**** Records shown
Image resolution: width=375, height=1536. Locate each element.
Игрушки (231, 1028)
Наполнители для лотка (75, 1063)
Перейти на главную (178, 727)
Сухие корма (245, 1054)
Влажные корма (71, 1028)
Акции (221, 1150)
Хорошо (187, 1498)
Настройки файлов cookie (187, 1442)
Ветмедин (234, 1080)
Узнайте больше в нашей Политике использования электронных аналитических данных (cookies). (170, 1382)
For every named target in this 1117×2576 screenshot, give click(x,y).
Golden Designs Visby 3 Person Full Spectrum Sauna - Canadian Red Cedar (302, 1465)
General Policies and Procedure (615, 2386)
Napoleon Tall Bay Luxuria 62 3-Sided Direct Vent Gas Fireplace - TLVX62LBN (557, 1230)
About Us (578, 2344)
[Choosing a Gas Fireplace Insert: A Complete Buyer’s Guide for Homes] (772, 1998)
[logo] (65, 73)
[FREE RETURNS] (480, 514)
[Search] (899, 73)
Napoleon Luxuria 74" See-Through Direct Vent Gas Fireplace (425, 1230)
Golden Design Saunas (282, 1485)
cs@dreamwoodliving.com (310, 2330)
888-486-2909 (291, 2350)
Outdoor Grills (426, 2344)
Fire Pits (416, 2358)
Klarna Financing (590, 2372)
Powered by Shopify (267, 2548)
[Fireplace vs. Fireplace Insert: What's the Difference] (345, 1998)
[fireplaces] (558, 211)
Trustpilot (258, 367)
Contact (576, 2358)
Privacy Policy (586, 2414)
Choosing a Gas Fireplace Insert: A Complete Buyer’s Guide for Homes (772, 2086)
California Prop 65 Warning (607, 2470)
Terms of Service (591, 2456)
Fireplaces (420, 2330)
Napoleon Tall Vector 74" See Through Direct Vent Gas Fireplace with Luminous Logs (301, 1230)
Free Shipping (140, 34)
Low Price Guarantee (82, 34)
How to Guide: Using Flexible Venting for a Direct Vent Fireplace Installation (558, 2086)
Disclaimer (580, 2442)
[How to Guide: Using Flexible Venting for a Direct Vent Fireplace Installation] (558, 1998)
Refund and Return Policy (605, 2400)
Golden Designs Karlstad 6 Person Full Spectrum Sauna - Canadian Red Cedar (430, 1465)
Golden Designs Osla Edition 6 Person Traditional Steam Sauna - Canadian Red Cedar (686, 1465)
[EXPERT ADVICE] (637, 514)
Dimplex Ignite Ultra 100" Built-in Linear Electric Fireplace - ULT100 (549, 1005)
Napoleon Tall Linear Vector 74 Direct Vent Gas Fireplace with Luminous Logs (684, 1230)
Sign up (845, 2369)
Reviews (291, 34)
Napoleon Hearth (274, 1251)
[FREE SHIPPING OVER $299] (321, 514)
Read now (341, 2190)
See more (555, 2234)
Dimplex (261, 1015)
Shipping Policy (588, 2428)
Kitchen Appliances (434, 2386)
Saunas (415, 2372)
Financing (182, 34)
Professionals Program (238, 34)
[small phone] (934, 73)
********
_Directions for this task_.
Each entry in the data should be restated exactly as it was written.

_Exercise output_.
Image resolution: width=375, height=1536. Locate each element.
Игрушки (231, 1028)
Наполнители для лотка (75, 1063)
Перейти на главную (178, 727)
Сухие корма (245, 1054)
Влажные корма (71, 1028)
Акции (221, 1150)
Хорошо (187, 1498)
Настройки файлов cookie (187, 1442)
Ветмедин (234, 1080)
Узнайте больше в нашей Политике использования электронных аналитических данных (cookies). (170, 1382)
For every named target in this 1117×2576 screenshot, give click(x,y).
Golden Designs Visby 3 Person Full Spectrum Sauna - Canadian Red Cedar (302, 1465)
General Policies and Procedure (615, 2386)
Napoleon Tall Bay Luxuria 62 3-Sided Direct Vent Gas Fireplace - TLVX62LBN (557, 1230)
About Us (578, 2344)
[Choosing a Gas Fireplace Insert: A Complete Buyer’s Guide for Homes] (772, 1998)
[logo] (65, 73)
[FREE RETURNS] (480, 514)
[Search] (899, 73)
Napoleon Luxuria 74" See-Through Direct Vent Gas Fireplace (425, 1230)
Golden Design Saunas (282, 1485)
cs@dreamwoodliving.com (310, 2330)
888-486-2909 (291, 2350)
Outdoor Grills (426, 2344)
Fire Pits (416, 2358)
Klarna Financing (590, 2372)
Powered by Shopify (267, 2548)
[Fireplace vs. Fireplace Insert: What's the Difference] (345, 1998)
[fireplaces] (558, 211)
Trustpilot (258, 367)
Contact (576, 2358)
Privacy Policy (586, 2414)
Choosing a Gas Fireplace Insert: A Complete Buyer’s Guide for Homes (772, 2086)
California Prop 65 Warning (607, 2470)
Terms of Service (591, 2456)
Fireplaces (420, 2330)
Napoleon Tall Vector 74" See Through Direct Vent Gas Fireplace with Luminous Logs (301, 1230)
Free Shipping (140, 34)
Low Price Guarantee (82, 34)
How to Guide: Using Flexible Venting for a Direct Vent Fireplace Installation (558, 2086)
Disclaimer (580, 2442)
[How to Guide: Using Flexible Venting for a Direct Vent Fireplace Installation] (558, 1998)
Refund and Return Policy (605, 2400)
Golden Designs Karlstad 6 Person Full Spectrum Sauna - Canadian Red Cedar (430, 1465)
Golden Designs Osla Edition 6 Person Traditional Steam Sauna - Canadian Red Cedar (686, 1465)
[EXPERT ADVICE] (637, 514)
Dimplex Ignite Ultra 100" Built-in Linear Electric Fireplace - ULT100 (549, 1005)
Napoleon Tall Linear Vector 74 Direct Vent Gas Fireplace with Luminous Logs (684, 1230)
Sign up (845, 2369)
Reviews (291, 34)
Napoleon Hearth (274, 1251)
[FREE SHIPPING OVER $299] (321, 514)
Read now (341, 2190)
See more (555, 2234)
Dimplex (261, 1015)
Shipping Policy (588, 2428)
Kitchen Appliances (434, 2386)
Saunas (415, 2372)
Financing (182, 34)
Professionals Program (238, 34)
[small phone] (934, 73)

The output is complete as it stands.